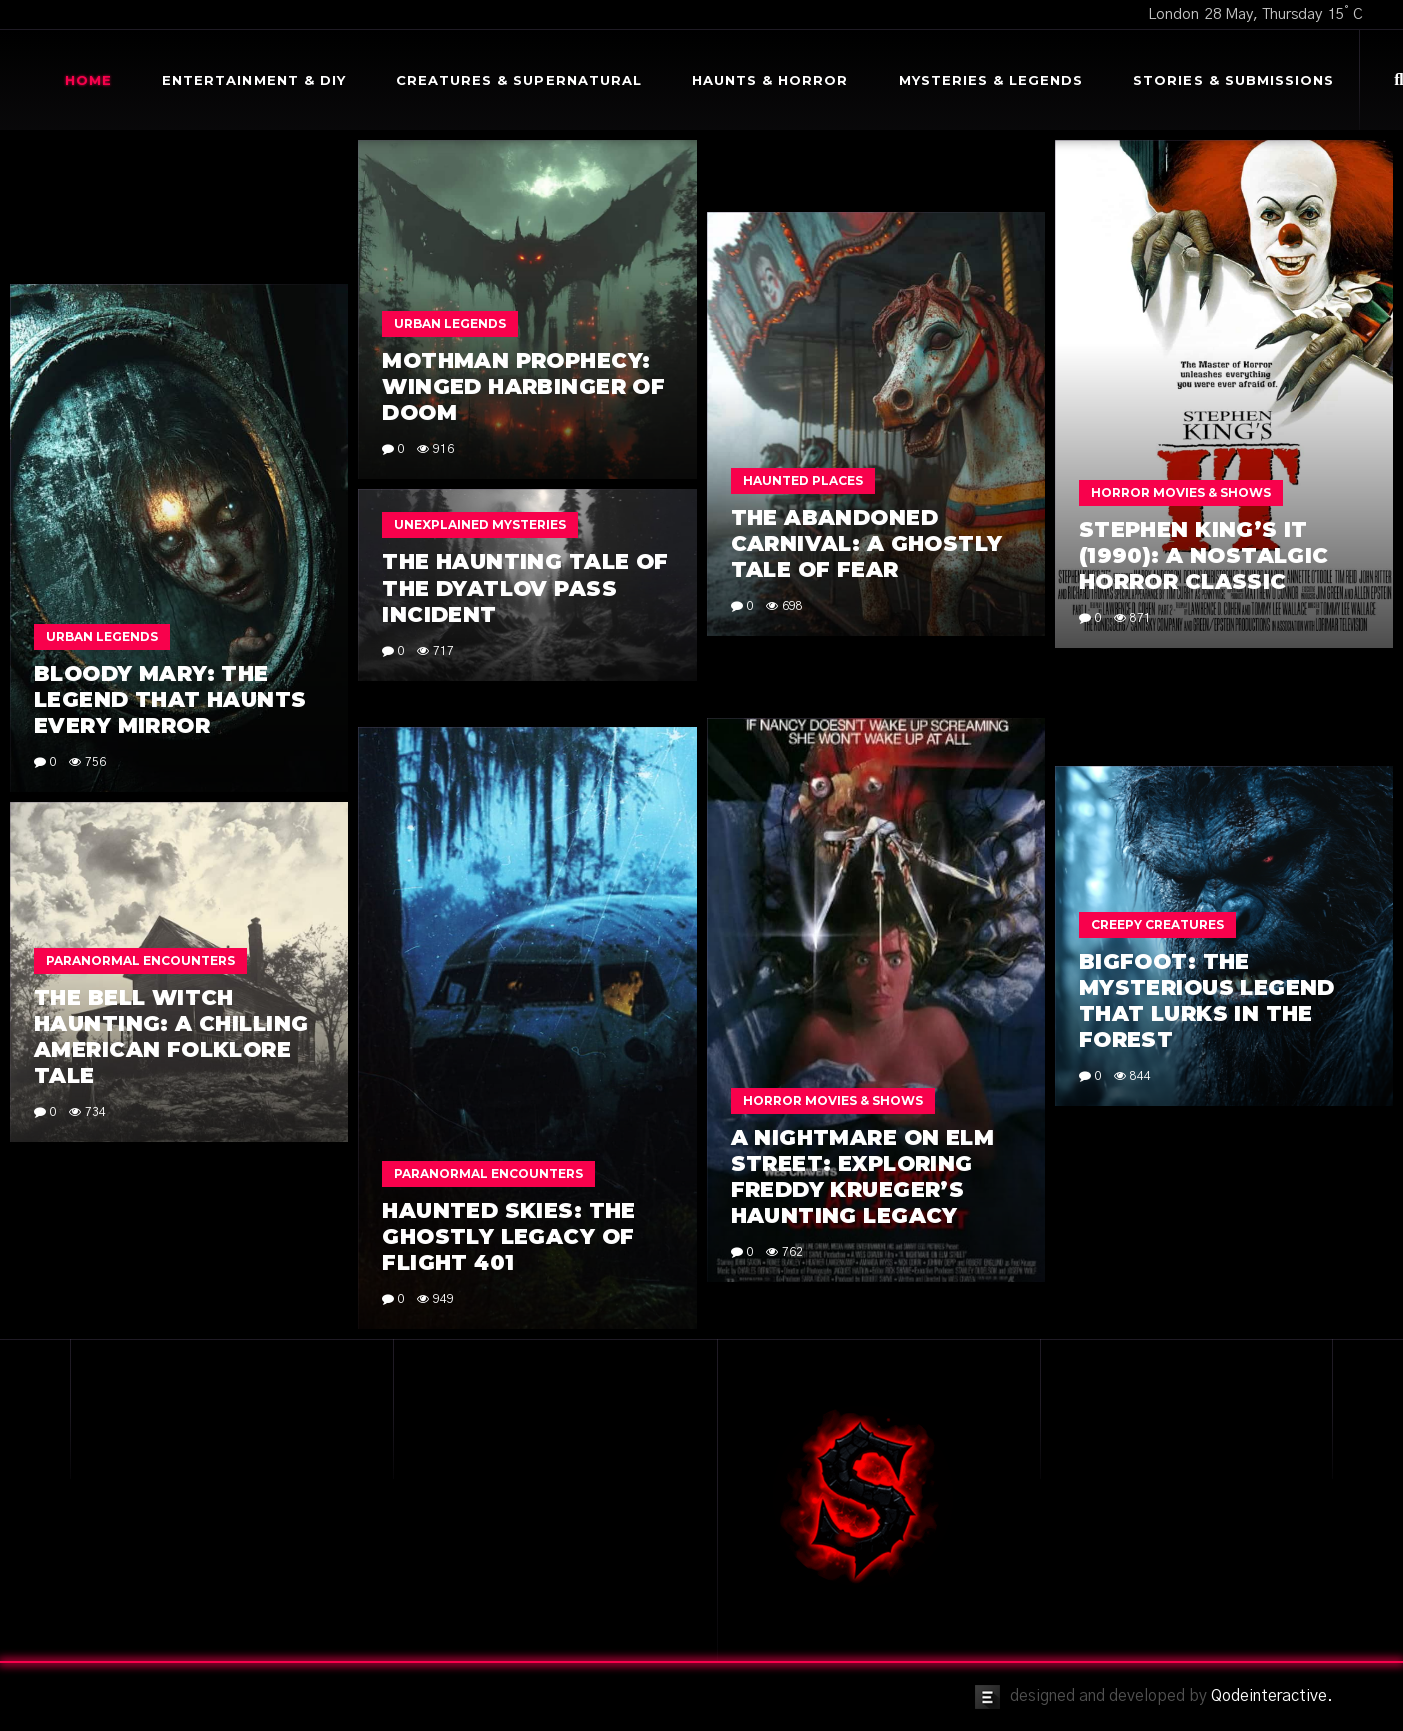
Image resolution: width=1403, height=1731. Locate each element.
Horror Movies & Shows (1181, 492)
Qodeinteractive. (1272, 1696)
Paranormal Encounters (488, 1173)
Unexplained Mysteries (480, 524)
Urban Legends (450, 323)
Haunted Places (803, 480)
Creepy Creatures (1157, 924)
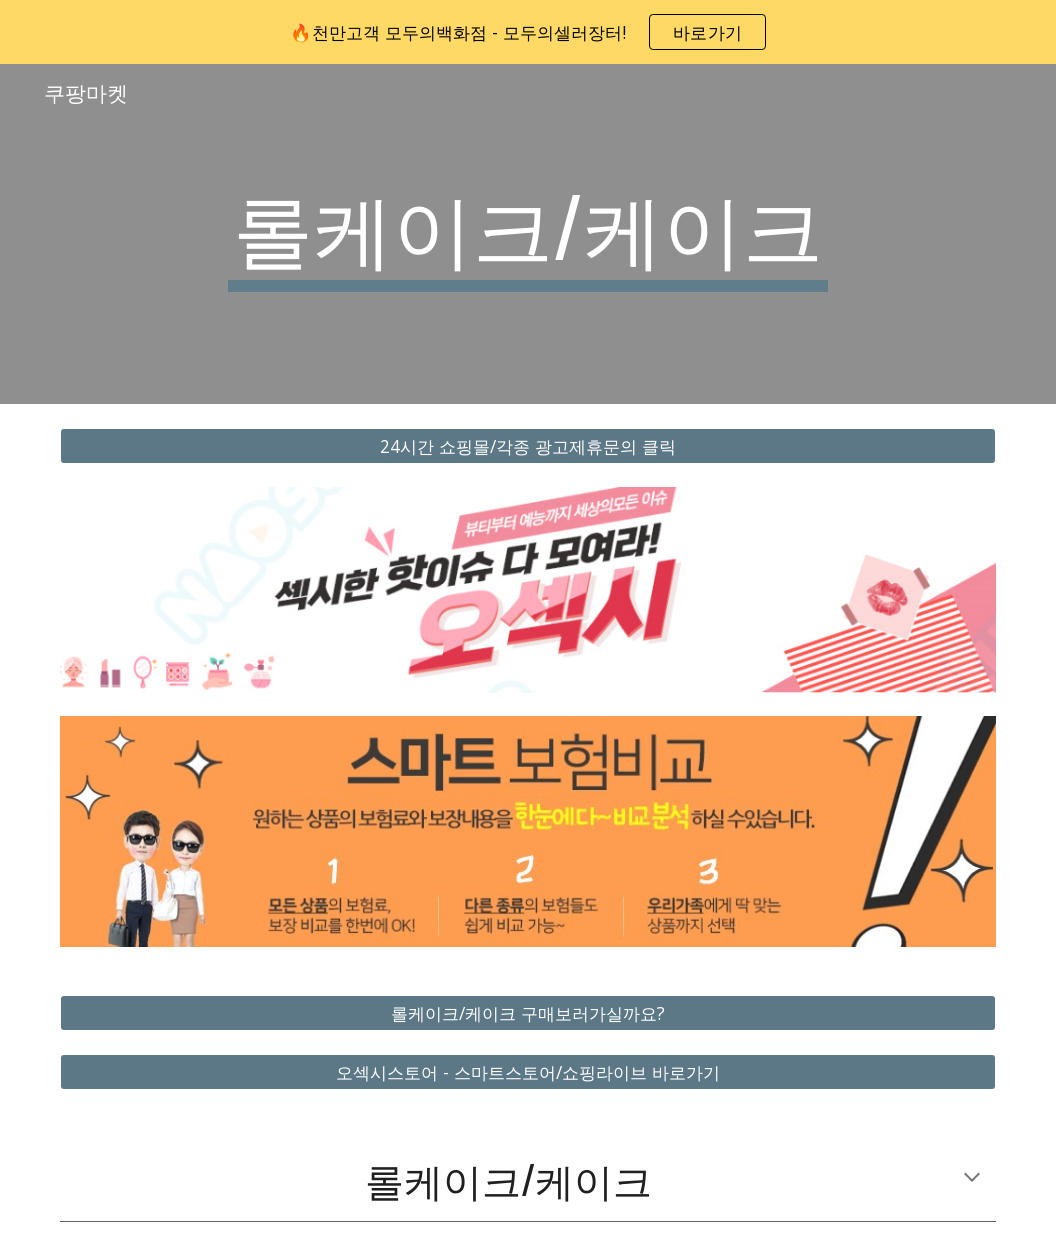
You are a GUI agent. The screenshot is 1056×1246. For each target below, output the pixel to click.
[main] (528, 234)
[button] (972, 1179)
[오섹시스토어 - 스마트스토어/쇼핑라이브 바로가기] (528, 1072)
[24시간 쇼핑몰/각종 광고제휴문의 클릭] (528, 446)
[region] (528, 32)
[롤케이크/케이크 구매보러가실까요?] (528, 1012)
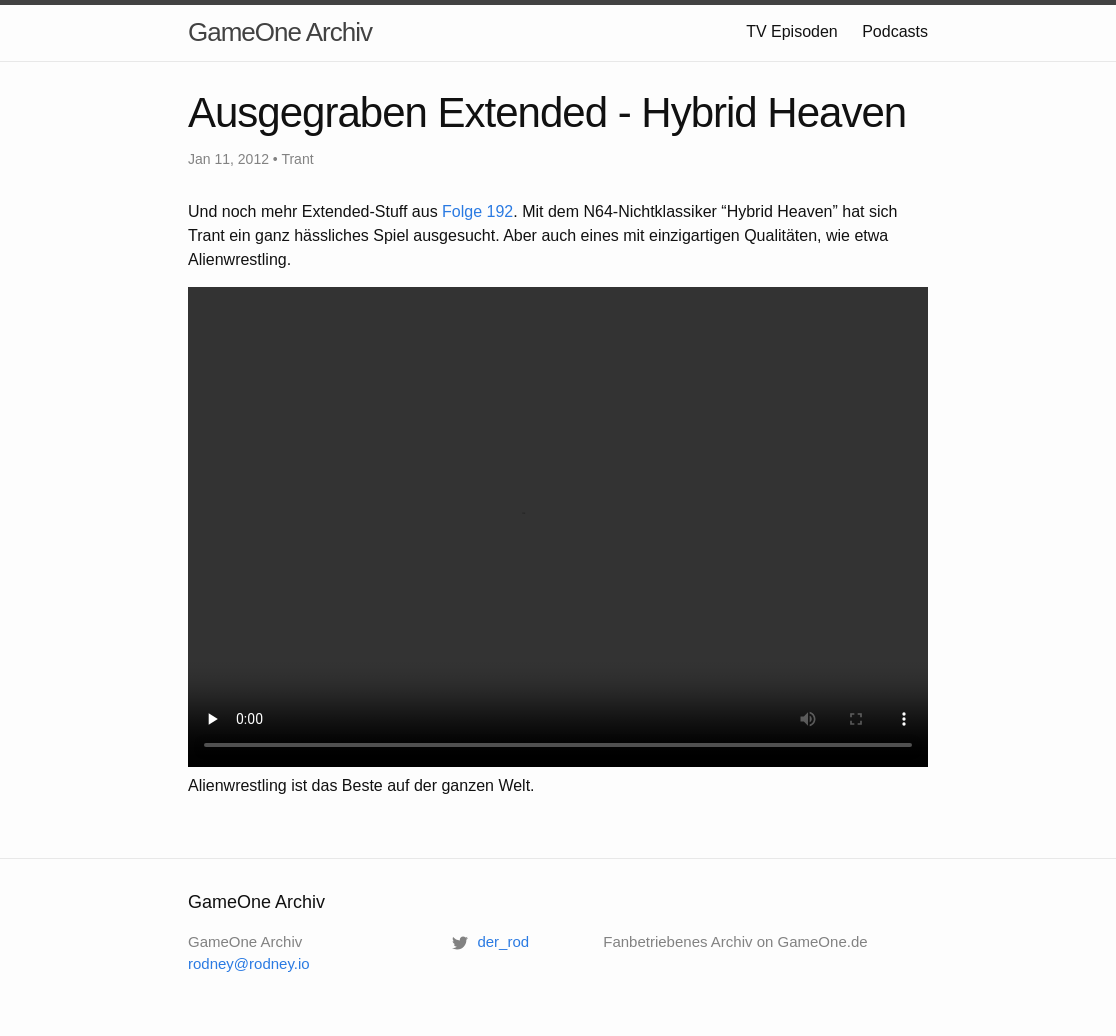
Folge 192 (477, 211)
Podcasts (895, 31)
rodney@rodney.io (249, 963)
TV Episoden (792, 31)
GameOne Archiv (280, 32)
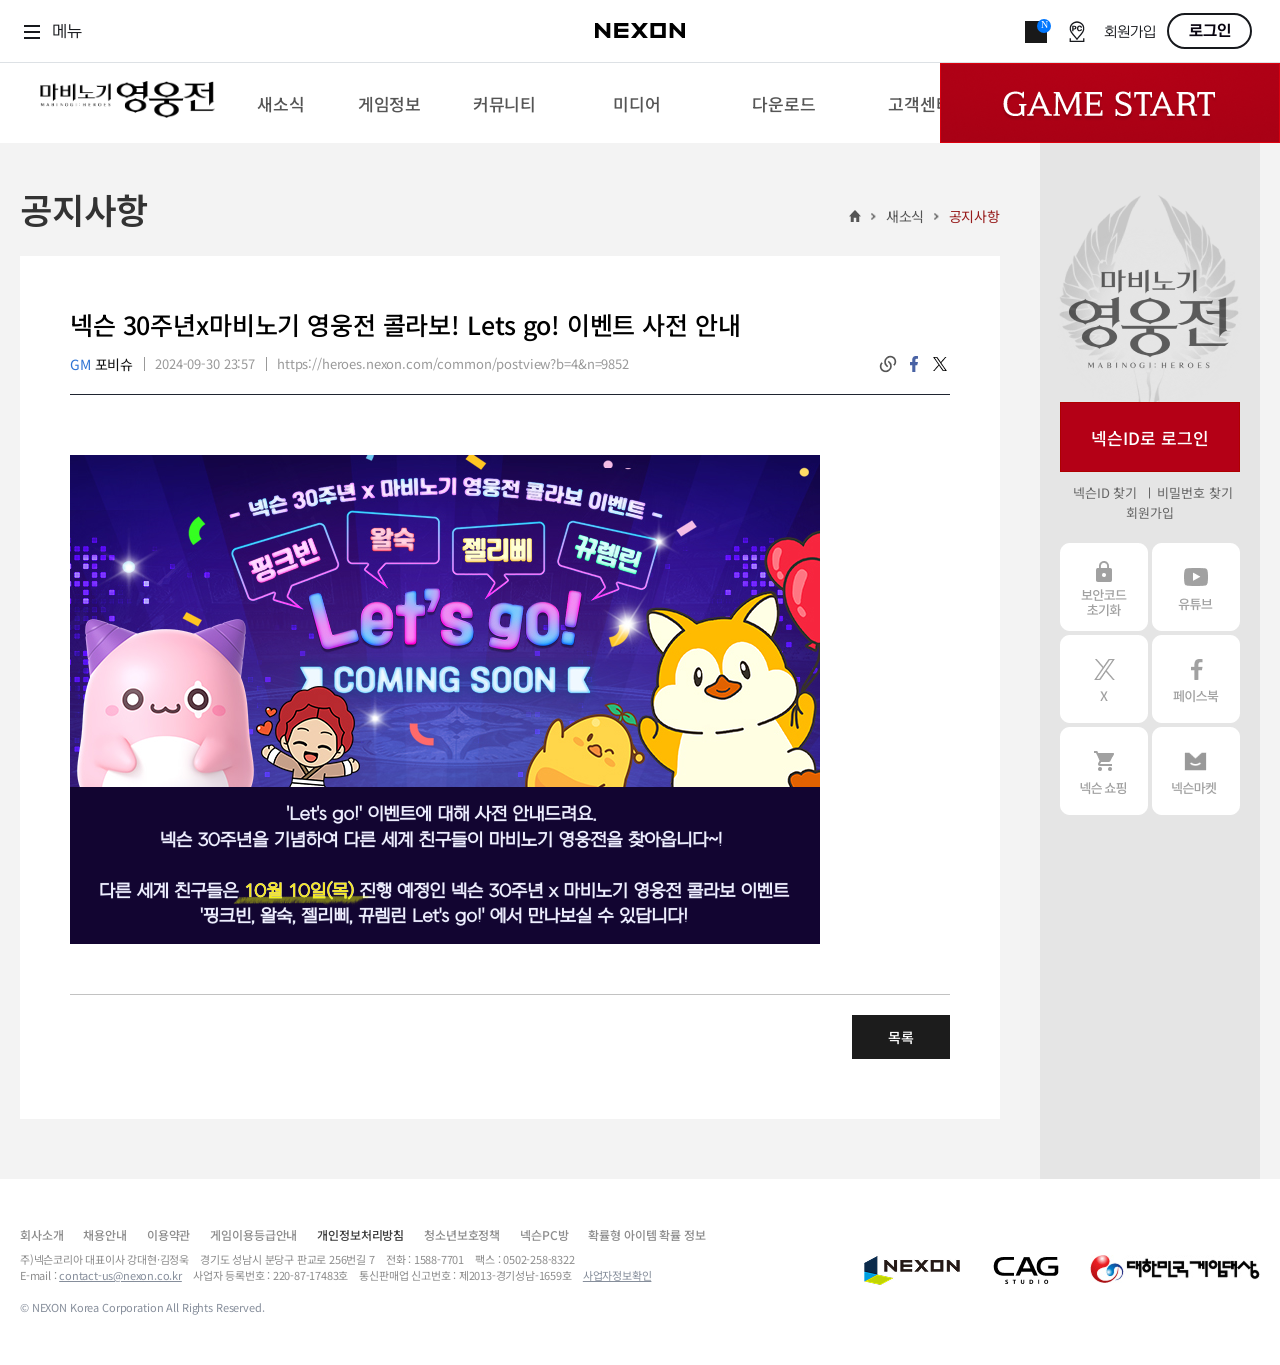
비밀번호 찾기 (1194, 492)
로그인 (1210, 31)
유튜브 (1196, 587)
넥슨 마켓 (1196, 771)
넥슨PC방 (544, 1234)
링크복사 (888, 364)
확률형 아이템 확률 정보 (646, 1234)
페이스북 (1196, 679)
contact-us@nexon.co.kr (120, 1275)
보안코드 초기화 (1104, 587)
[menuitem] (280, 103)
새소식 (905, 216)
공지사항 (974, 216)
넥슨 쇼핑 (1104, 771)
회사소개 (41, 1234)
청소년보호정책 (462, 1234)
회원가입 (1130, 32)
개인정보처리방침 (360, 1234)
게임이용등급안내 (253, 1234)
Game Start (1110, 103)
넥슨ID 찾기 (1105, 492)
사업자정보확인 (617, 1275)
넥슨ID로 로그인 (1150, 437)
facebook (914, 364)
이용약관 (168, 1234)
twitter (940, 364)
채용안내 (104, 1234)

########

Change "Haunted Places" to "Haunted Houses" across all the items above, and reproduce every other line without any change. Leave the pictures out of your answer.

Image resolution: width=1403, height=1731. Locate each element.
Horror Movies & Shows (1181, 492)
Qodeinteractive. (1272, 1696)
Paranormal Encounters (488, 1173)
Unexplained Mysteries (480, 524)
Urban Legends (450, 323)
Haunted Houses (803, 480)
Creepy Creatures (1157, 924)
You are a GUI agent. The screenshot is 1056×1246. For each target below, output the pixel to click.
[main] (528, 234)
[button] (972, 1179)
[오섹시스토어 - 스마트스토어/쇼핑라이브 바로가기] (528, 1072)
[24시간 쇼핑몰/각종 광고제휴문의 클릭] (528, 446)
[region] (528, 32)
[롤케이크/케이크 구매보러가실까요?] (528, 1012)
Folge 192 (477, 211)
Podcasts (895, 31)
rodney@rodney.io (249, 963)
TV Episoden (792, 31)
GameOne Archiv (280, 32)
비밀번호 찾기 (1194, 492)
로그인 (1210, 31)
유튜브 (1196, 587)
넥슨 마켓 (1196, 771)
넥슨PC방 (544, 1234)
링크복사 (888, 364)
확률형 아이템 확률 정보 (646, 1234)
페이스북 (1196, 679)
contact-us@nexon.co.kr (120, 1275)
보안코드 초기화 (1104, 587)
[menuitem] (280, 103)
새소식 (905, 216)
공지사항 (974, 216)
넥슨 쇼핑 (1104, 771)
회사소개 (41, 1234)
청소년보호정책 (462, 1234)
회원가입 (1130, 32)
개인정보처리방침 (360, 1234)
게임이용등급안내 (253, 1234)
Game Start (1110, 103)
넥슨ID 찾기 (1105, 492)
사업자정보확인 (617, 1275)
넥슨ID로 로그인 (1150, 437)
facebook (914, 364)
이용약관 (168, 1234)
twitter (940, 364)
채용안내 (104, 1234)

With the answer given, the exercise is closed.